Up next is Marble Arch. Eminently aeriform and mercurial, it is the contravention to the Polish scenery. Situated in London’s Hyde Park and passed by on an archetypical red double-decker bus, it is a notably swinging piece supercharged with Benjamin’s wave-like or mountainous bass protrusions, the highest and glitziest piano tones to be found on the whole album which then turn into sun-dappled capsules of warmth. Morello’s saxophone is only prominently used in the middle segue and otherwise remains silent most of the time. Morello’s short drum intersections and silkened hi-hats and cymbals work well with the other textures and exquisitely round off the uplifting sightseeing mélange.

 

The finale is called Calcutta Blues, another counterpart to the wealthy lives of the Occident in the 50’s. It is about the millions who sleep in the streets, the taxis which are misused as ambulances, the plagues and omnipresent miseries. On a positive note, the revved up exotic drums are soothing and augment the plasticity of the piece, with the reverberation of Morello’s tenor saxophone fathoming out the darkness next to Brubeck’s pointillistic but designedly mousy chords. An ending to ponder, but an unvarnished study of Eurasia.

 

Jazz Impressions Of Eurasia is no Exotica work, I have to stress it once again, but the characteristic traits it shares with the colorful genre can undoubtedly be enjoyed by those listeners who do not mind a jazzier approach, either because they like a fair bit of eclecticism in their music or because Jazz was their point of origin all along in their music-related journey, from which they traveled to the auroral plastic jungles. Two reasons prevent Jazz Impressions Of Eurasia from being fully linked, firstly the clear-cut authenticity of Brubeck’s travelog, and secondly the devastation the witnesses the farther the band ventures to the East, caused by wars and subjectively wrong politics. These topics have nothing in common with the purposefully poeticized fantasies of Polynesia. The Eurasia chapter is thus by far the most dichotomous of Brubeck’s Jazz Impressions series, and then again it is not, for no matter how ferocious the transformed incidents are, the album is divided into a trio of eminently carefree, joyously swinging pieces and another trio of pondering, contemplative contrapuntal constructions, as mentioned before. These tunes are intertwined, as should be, for sorrow and happiness are oftentimes hard to divide.

 

The – distantly – exotic tunes are Nomad, The Golden Horn and Marble Arch.
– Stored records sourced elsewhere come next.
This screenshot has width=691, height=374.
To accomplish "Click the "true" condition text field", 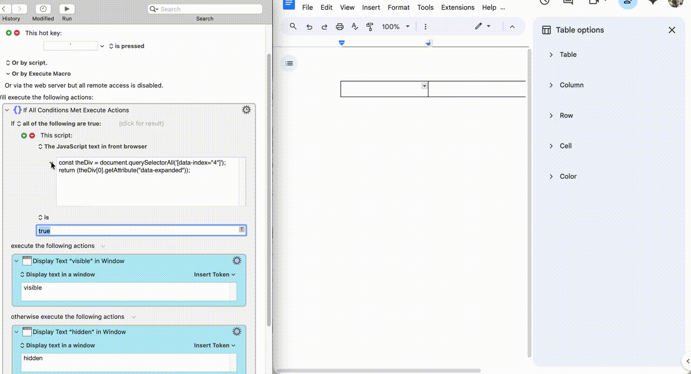I will click(x=137, y=231).
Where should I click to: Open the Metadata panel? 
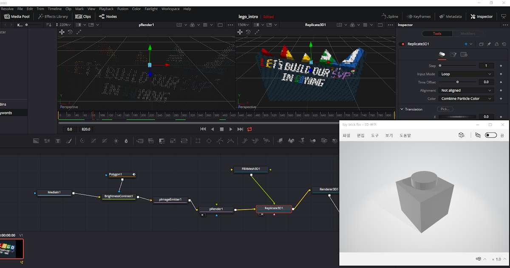(x=450, y=16)
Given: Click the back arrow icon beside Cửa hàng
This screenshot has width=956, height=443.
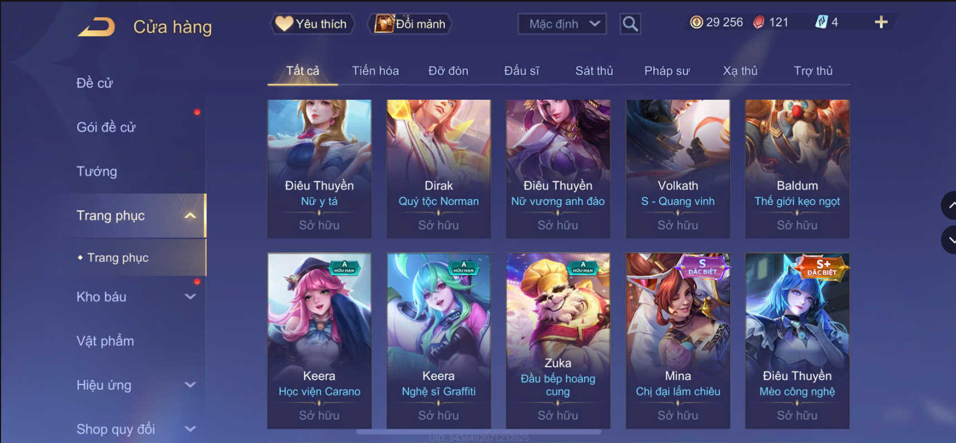Looking at the screenshot, I should pos(97,26).
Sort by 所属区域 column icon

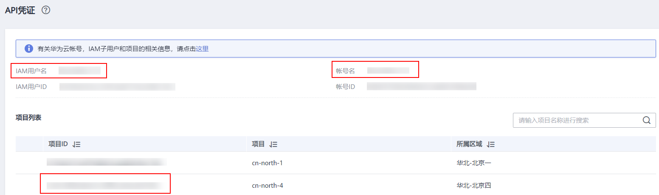(491, 144)
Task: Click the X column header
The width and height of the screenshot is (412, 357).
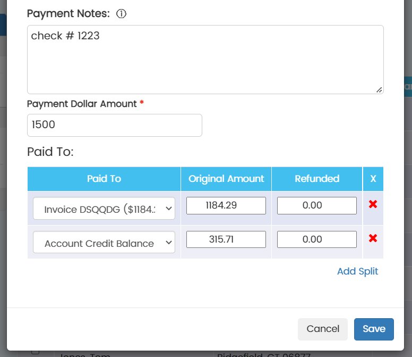Action: pyautogui.click(x=373, y=179)
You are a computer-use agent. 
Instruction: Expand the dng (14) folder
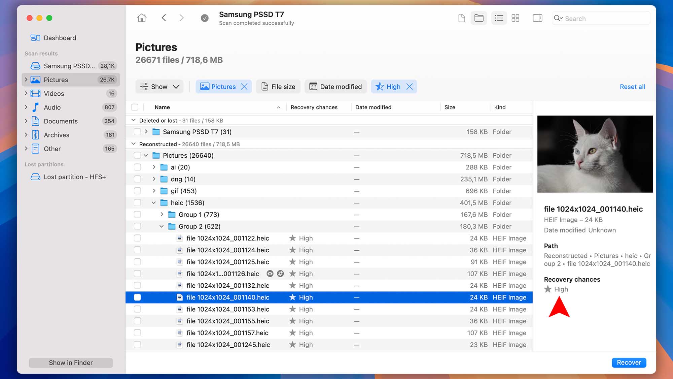154,179
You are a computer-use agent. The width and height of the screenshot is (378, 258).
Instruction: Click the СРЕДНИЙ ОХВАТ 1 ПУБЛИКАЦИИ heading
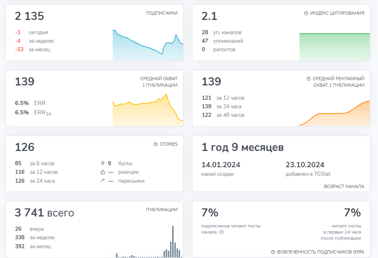(159, 82)

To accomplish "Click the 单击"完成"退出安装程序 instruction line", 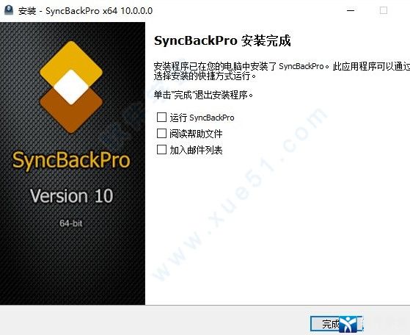I will click(203, 95).

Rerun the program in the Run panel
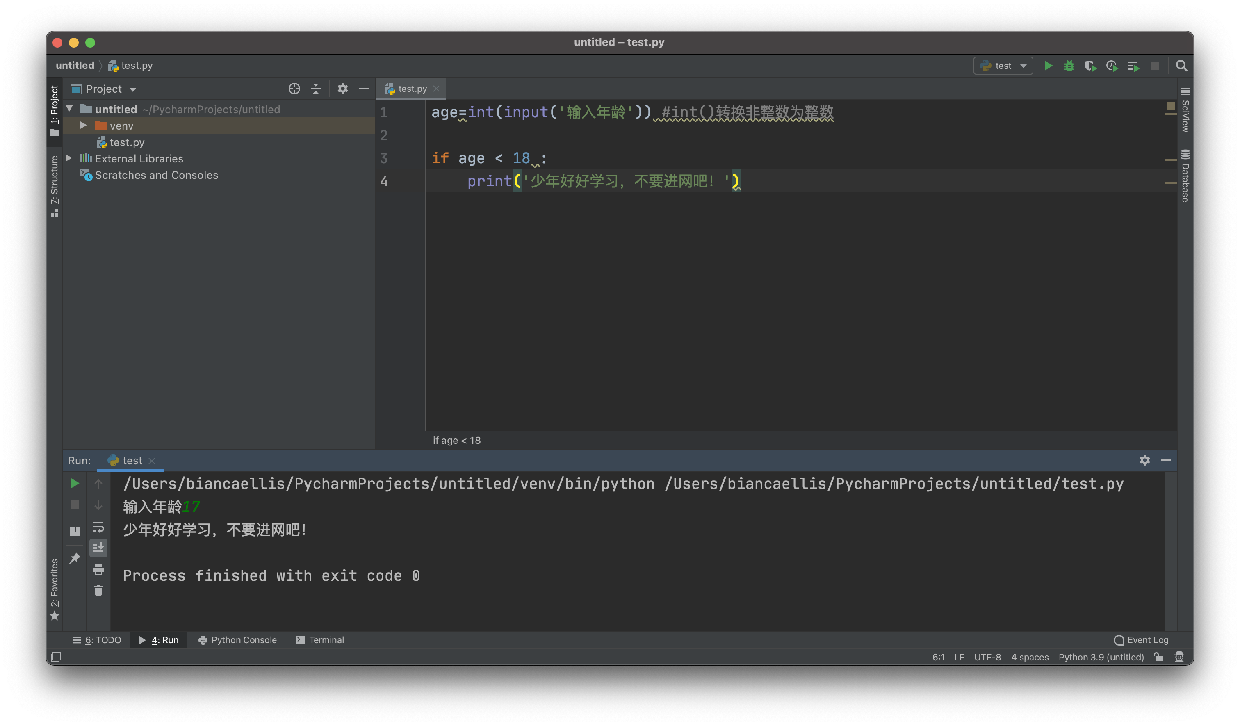[75, 483]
Especially the first two are also about exotic locations, and even though the possible timbre does not find its way into the compositions themselves, the revved up drums, soothing saxophone melodies and superb piano cascades make these pieces wonderfully beautiful. There is always a sense of movement going on, whereas the Brandenburg Gate, Thank You (Dziekuje) and Calcutta Blues seem to depict a state of paralysis, either because of the architectural meaningfulness or the limited possibilities to escape from a life in destruction and poverty. You see, Jazz Impressions Of Eurasia is a double-edged sword, and whether it is aesthetically right to thoroughly enjoy its three exotic-oid pieces while neglecting the grave ones is up to the respective listener. Available on vinyl, remastered CD and download version on iTunes, Amazon MP3 and cohorts as well as streaming services.

 

Exotica Review 474: Dave Brubeck Quartet – Jazz Impressions Of Eurasia (1958). Originally published on Aug. 13, 2016 at AmbientExotica.com.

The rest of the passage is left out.